### Brano fornito
:::

Ho ricordato a Giorgio che io sono un medico degli animali e come tale la nostra mission è quella di curarli, di assicurargli benessere e salute. Quando, all’incirca 10.000 anni fa, l’uomo scelse di domesticare l’Uro (Bos primigenius), tra le innumerevoli specie selvatiche con le quali condivideva il territorio, lo fece perché aveva delle caratteristiche comportamentali che ne permettevano una reciproca e vantaggiosa convivenza.
All’uomo l’Uro forniva latte e carne e in cambio l’uomo assicurava all’Uro protezione dalle malattie e dai predatori e diffusione come specie sul pianeta. A differenza dei molti animali selvatici estinti e continuamente braccati da predatori, fame, sete e malattie. Nessuna specie vivente, ad eccezione dell’uomo, ha a cuore l’individuo, ma solo ed esclusivamente una prospera diffusione nell’incessante lotta per la sopravvivenza.
L’uomo scelse di domesticare l’Uro perché era etologicamente predisposto a farlo come il vivere in grandi gruppi sociali, la convivenza dei maschi con le femmine, l’accoppiamento promiscuo, l’avere una struttura gerarchica, il comportamento estrale, l’agilità limitata e il rapporto con l’uomo a distanza ravvicinata.
Nel corso del cammino che ha portato bovidi e uomo fino ad oggi l’allevatore ha compreso, sia per esperienza empirica che per scienza, che l’allevarli rispettando la loro etologia comportava una maggiore produzione di latte e carne, una migliore fertilità e una maggiore resistenza alle malattie; ovvero il rispetto delle cinque libertà, stigmatizzate dal British Farm Animal Welfare Council nel 1979, ossia dalla fame, dalla sete, del comfort, dalle malattie, di esprimere il naturale comportamento e dalla paura – che altro non sono che le “buone pratiche zootecniche”.
Nel caso dell’allevamento dei bovidi, quindi, etica e profitto sono sinergici e positivamente correlati. Allevatori che maltrattano i propri animali, che non danno loro cibo e acqua a sufficienza, che li fanno vivere in ambienti ostili e non ne curano le malattie sono semplicemente “cattivi allevatori”, che producono scarsi profitti dalla loro attività e pertanto sono negativamente giudicabili non solo dai vegani, ma anche dagli zootecnici.

:::

Record archiviati
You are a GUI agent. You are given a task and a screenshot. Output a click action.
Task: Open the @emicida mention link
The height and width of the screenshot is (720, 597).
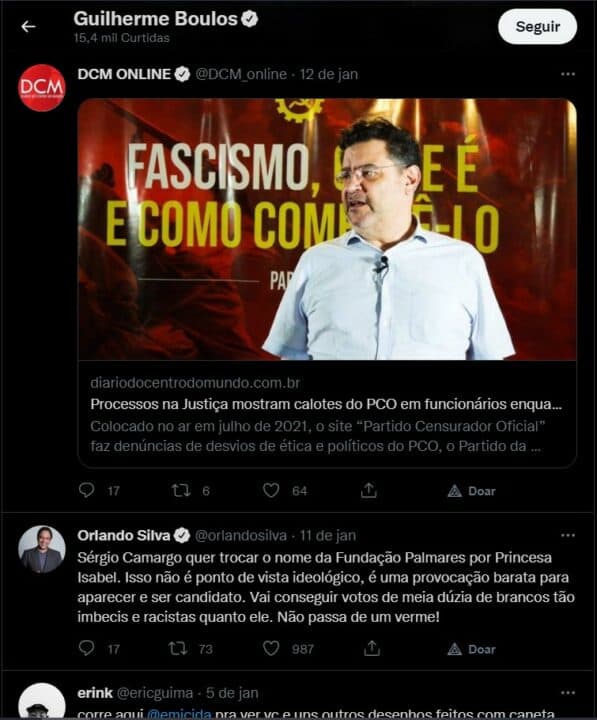[x=179, y=714]
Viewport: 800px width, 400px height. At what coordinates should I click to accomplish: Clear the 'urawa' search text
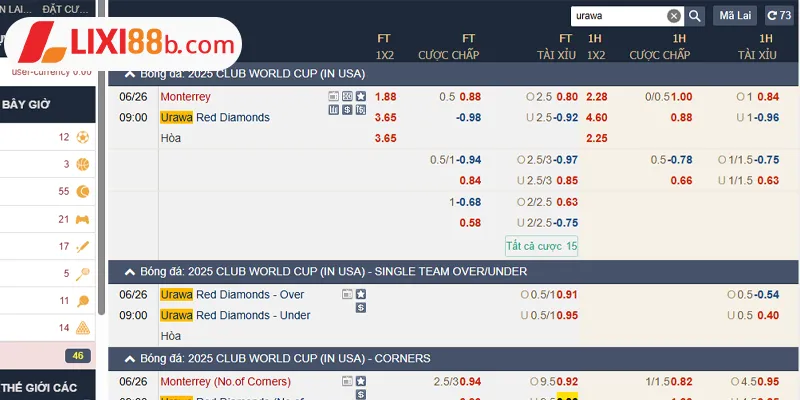674,16
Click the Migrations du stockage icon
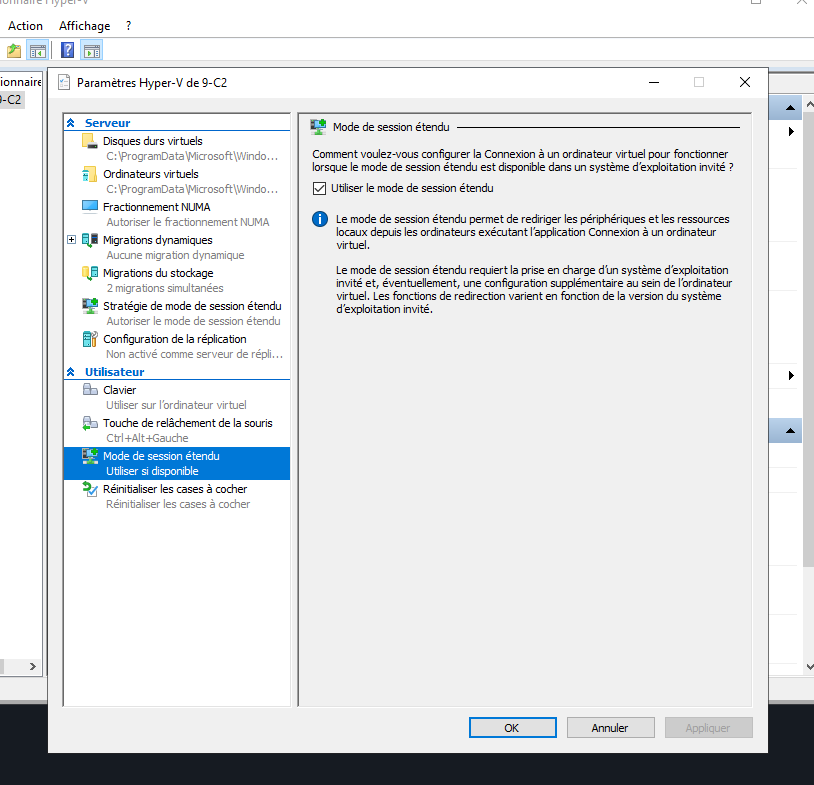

:::

### Compiti da svolgere
**a)** Rispondi a queste domande sul brano sull'allevamento dei bovidi:
(i) Circa quanti anni fa l'uomo scelse di domesticare l'Uro?
(ii) Che cosa dava l'Uro all'uomo?
(iii) Quale ente ha fissato le cinque libertà, e in che anno?
**b)** Per ogni frase, di' se è d'accordo con il brano sull'allevamento dei bovidi. Rispondi sì o no e cita le parole del brano che lo dimostrano.
(i) Nell'allevamento dei bovidi etica e profitto vanno in direzioni opposte.
(ii) Tra le caratteristiche che rendevano l'Uro adatto alla domesticazione c'era l'agilità limitata.
(iii) Oltre all'uomo, molte specie viventi hanno a cuore il singolo individuo.
**c)** Scrivi il seguito del brano sull'allevamento dei bovidi, partendo dopo la sua ultima frase.

### Risposte scritte
**a)**
(i) All'incirca 10.000 anni fa.
(ii) Latte e carne.
(iii) Il British Farm Animal Welfare Council, nel 1979.

**b)**
(i) No: "etica e profitto sono sinergici e positivamente correlati".
(ii) Sì: "l’agilità limitata".
(iii) No: "Nessuna specie vivente, ad eccezione dell’uomo, ha a cuore l’individuo".

**c)**
Certamente quando si giudica il benessere di un allevamento lo si deve fare con gli “occhi” di un bovide e non con quelli degli uomini. I ruminantia hanno una percezione del benessere completamente diversa da quella dell’uomo e tutte le antropomorfizzazioni creano aspetti devastanti, come avviene ad animali come cavalli, cani, gatti e uccelli da gabbia – dove sicuramente essere domati e sellati, castrati, chiusi in un appartamento, privati dell’accoppiamento, sottoposti ad una selezione rivolta a somigliare sempre di più all’uomo e farli cibare di “crocchette” è forse molto meno rispettoso della loro etologia e della loro dignità di quando fa l’allevatore di ruminanti.
Certo è che anche l’essere stati scelti dall’uomo come animali da compagnia o da cibo ha assicurato a queste specie una importante diffusione sul pianeta e l’affrancamento dalla fame, dalla sete e dalle malattie. Ma per tutto ciò c’è un “prezzo da pagare”. Per gli animali da compagnia il vedere cancellata la loro dignità etologica e per gli animali da reddito, in certi casi, l’uccisione precoce. L’uomo poi ha riservato alle specie selvatiche il confinamento in aree sempre più restrette a artificiali e altri tipi di uccisioni indirette.
In conclusione, ritengo che sia necessario e urgente avviare un dialogo costruttivo con cittadini e medici per meglio definire tutti i pro e contro salutistici ed etici che ha l’allevare animali da reddito, per evitare scontri ideologici sterili e pericolosi che hanno caratterizzato buona parte delle discussioni fin qui attivate.
Alessandro Fantini
Alessandro Fantini è medico veterinario, Direttore responsabile del Webmagazine Ruminantia e Presidente della Società Italiana di Buiatria.